> _Excerpt provided_
= = = = = = =

STATEMENT OF THE CASE
Steven Newville appeals his conviction for attempted rape, a Class A felony, following a jury trial.1 Newville presents a single issue for review, namely, whether the evidence is sufficient to support his conviction.
FACTS AND PROCEDURAL HISTORY
On March 9, 2011, J.L. stopped at a Dollar General on her way to meet a friend for lunch. When she went into the store, she left her keys in the ignition and her purse in the car. In her purse were her cellular phone, her wallet, and an envelope containing four hundred dollars in cash, and sixty dollars were visible in her driver's side visor.
When J.L. returned to her vehicle from the store, she noticed that a blue van had backed into the parking space next to her vehicle and was parked over the line and extremely close to her vehicle. After J.L. sat in the driver's seat of her car and shut her door, a man later identified as Newville grabbed her over the mouth and eyes with latex-covered hands from the seat behind her. J.L. “immediately began to struggle” to free herself, but Newville told her, “bitch, don't move or I'll kill you.” Transcript at 111. J.L. tried to look in the rearview mirror to see her attacker, but Newville reached up to swipe at the mirror. At that point, J.L. opened her driver's side door with her left hand and kicked it open wide with her foot. She got her head out of the door and screamed, but Newville pulled her back inside by her hair and her mouth, trying to get her into the back seat. J.L. cupped her foot under the interior of the vehicle in an attempt to thwart Newville's efforts. When she relaxed to catch her breath, Newville loosened his grip slightly. J.L. then pulled herself out of the vehicle and ran away from the car, with Newville still holding some of her hair. He then grabbed her sweatshirt, but she slipped out of it and ran away.
Once out of her car, J.L. began to scream for help. Newville then squeezed out of the back right-side door of J.L.'s vehicle, next to the passenger side of his extremely closely parked van. Newville squeezed between his van and J.L.'s car and ran across the parking lot and across Morgan Street. Others had gathered in the parking lot but were not reacting, so J.L. began chasing Newville. A nearby truck driver then told J.L. that someone else would get Newville, and two men then started after Newville.
One of the truck drivers, Brandon Finn, had seen the attack. He notified the Kokomo Police Department that he was following the attacker. At one point Newville picked up a piece of pipe and threatened Finn with it, but then ran away again. Eventually, police came from another direction toward Newville, and Finn jumped on top of Newville. After Newville was Mirandized, he said he had not meant to scare J.L.

= = = = = = =

Retype the case summary above word for word, everything from "Once out of" down to "started after Newville.".

[Stored items]

= = = = = = =

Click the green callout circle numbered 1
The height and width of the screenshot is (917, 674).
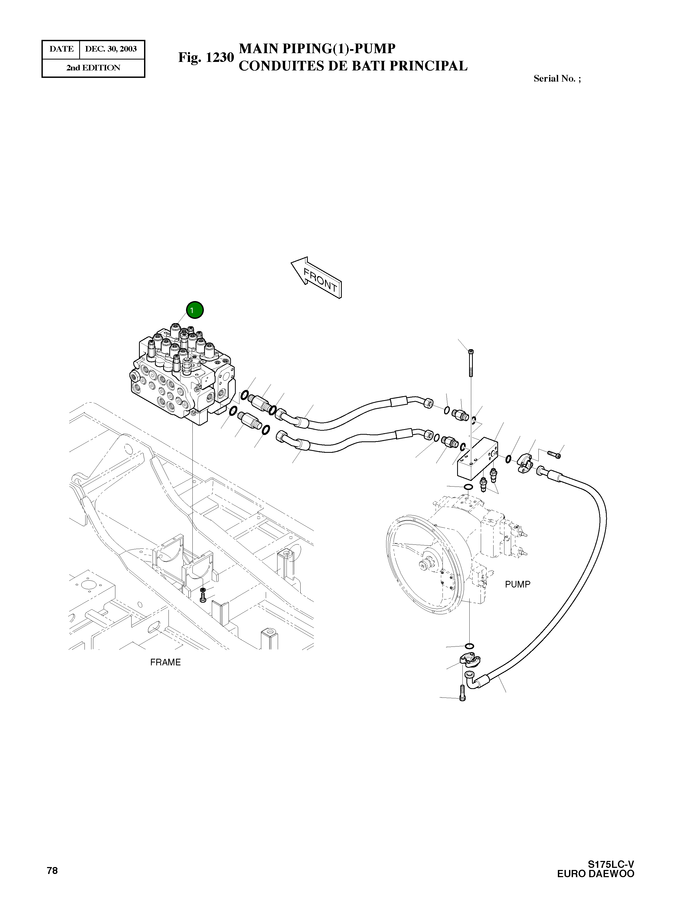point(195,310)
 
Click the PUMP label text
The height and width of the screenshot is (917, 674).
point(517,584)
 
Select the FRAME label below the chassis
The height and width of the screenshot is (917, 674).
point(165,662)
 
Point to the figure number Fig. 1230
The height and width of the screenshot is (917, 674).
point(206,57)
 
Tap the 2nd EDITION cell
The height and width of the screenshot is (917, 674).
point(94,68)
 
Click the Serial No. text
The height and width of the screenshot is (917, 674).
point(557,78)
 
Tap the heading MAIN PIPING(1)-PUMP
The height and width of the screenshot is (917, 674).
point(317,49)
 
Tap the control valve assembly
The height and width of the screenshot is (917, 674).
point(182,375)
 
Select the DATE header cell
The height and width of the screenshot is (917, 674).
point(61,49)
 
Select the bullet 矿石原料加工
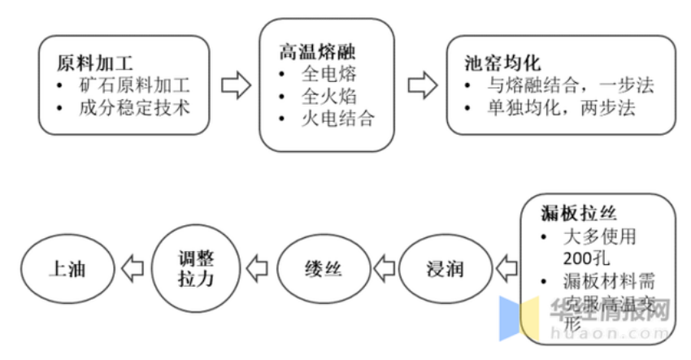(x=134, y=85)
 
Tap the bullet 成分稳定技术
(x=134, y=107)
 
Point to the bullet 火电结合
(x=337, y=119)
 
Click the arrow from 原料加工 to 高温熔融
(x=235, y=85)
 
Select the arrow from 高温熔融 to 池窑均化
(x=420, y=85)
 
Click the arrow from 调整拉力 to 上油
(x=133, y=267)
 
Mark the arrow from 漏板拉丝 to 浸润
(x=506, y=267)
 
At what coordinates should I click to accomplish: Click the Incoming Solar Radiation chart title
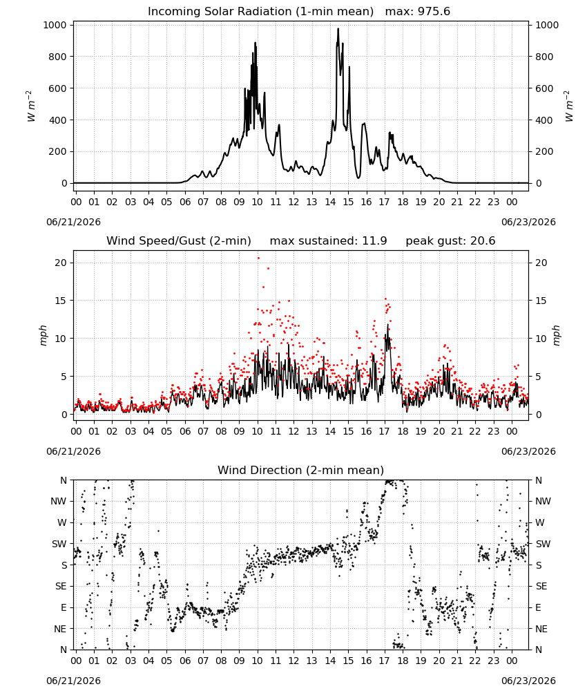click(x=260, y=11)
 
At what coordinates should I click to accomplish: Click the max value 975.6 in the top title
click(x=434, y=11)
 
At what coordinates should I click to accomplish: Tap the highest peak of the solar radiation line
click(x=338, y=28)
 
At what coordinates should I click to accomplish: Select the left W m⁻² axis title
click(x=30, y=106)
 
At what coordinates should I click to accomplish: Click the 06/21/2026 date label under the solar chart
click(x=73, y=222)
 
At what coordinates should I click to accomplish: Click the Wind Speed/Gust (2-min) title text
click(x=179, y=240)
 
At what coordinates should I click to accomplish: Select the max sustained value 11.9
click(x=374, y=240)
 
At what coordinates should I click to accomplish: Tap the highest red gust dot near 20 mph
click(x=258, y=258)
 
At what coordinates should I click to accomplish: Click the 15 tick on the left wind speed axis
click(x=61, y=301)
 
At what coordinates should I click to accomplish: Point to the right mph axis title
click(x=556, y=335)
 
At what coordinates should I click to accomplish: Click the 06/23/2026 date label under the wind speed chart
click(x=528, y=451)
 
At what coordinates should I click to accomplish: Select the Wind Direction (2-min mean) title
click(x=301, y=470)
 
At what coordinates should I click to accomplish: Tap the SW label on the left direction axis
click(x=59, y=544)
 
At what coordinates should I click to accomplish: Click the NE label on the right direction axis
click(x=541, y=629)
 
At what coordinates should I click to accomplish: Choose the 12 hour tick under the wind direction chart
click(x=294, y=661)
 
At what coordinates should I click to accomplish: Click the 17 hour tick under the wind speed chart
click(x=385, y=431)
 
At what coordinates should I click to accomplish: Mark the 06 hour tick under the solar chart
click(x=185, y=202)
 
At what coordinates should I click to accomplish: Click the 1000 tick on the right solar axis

= = = = = = =

> _Finished task_
Once out of her car, J.L. began to scream for help. Newville then squeezed out of the back right-side door of J.L.'s vehicle, next to the passenger side of his extremely closely parked van. Newville squeezed between his van and J.L.'s car and ran across the parking lot and across Morgan Street. Others had gathered in the parking lot but were not reacting, so J.L. began chasing Newville. A nearby truck driver then told J.L. that someone else would get Newville, and two men then started after Newville.